Bien sûr, la règle est ce qu’elle est et les attirances réciproques existent, elles ne peuvent pas être facilement réprimées. Ce n’est un secret pour personne que Hugues de Laine et Odile Charvit aiment plaire et soignent leur image. Entre eux, c’est comme chien et chat et on ne sait jamais où on en est. Il est sûr qu’ils ne partiront jamais en mission ensemble. Mais chaque crise entre eux ont un impact sur le climat général. On l’a bien vu récemment dans nos dernières réunions. Leur cœur n’y était pas et certaines décisions ont été reportées. Ce qui n’est jamais bon pour le moral.

En parlant de moral, je pense à ma sœur Léa. La seule fois où j’ai cru sombrer, c’est bien lors de sa mort. Avec sa disparition, c’est tout un pan de ma jeunesse qui s’est écroulé. Avec Léa, c’était à la vie, à la mort comme on dit. Et c’est la mort qui a gagné. Ma petite sœur, je l’ai aidée tant que j’ai pu. À l’orphelinat, elle était constamment dépressive, incapable de réagir, ballottée entre celles qui l’enfonçaient et l’administration qui fermait les yeux. Et moi là au milieu qui m’évertuais à lui tenir la tête hors de l’eau.

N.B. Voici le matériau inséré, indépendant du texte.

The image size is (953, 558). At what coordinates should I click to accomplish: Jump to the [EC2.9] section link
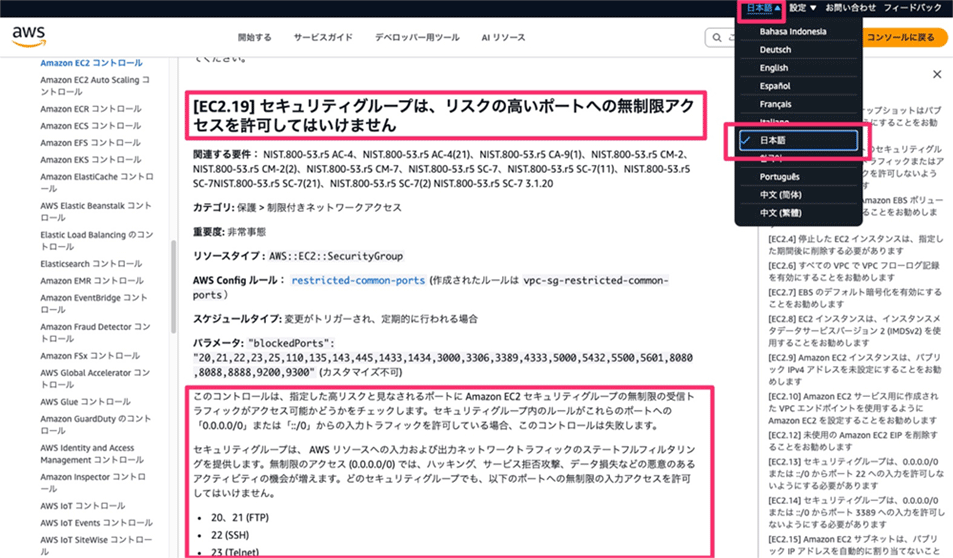coord(855,358)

Une vie, c’est quelques moments forts, au mieux quelques années qu’on ne regrette pas, l’atteinte de l’ataraxie comme disent les philosophes et un océan de viduité.

En fait, je l’ai souvent portée à bout de bras jusqu’à ce qu’elle se stabilise et se marie. Je me disais qu’on avait franchi un palier, parcouru notre chemin de croix. Espoir, ce putain d’espoir chevillé au corps. Elle allait mieux. Ce poids que je sentais sur mes épaules s’allégeait. Jusqu’à son cancer, jusqu’à cette nouvelle épreuve qui me prit à l’improviste, jusqu’à sa fin inéluctable. Contre toute logique, j’ai espéré jusqu’à la fin.
J’ai encore beaucoup du mal à en parler.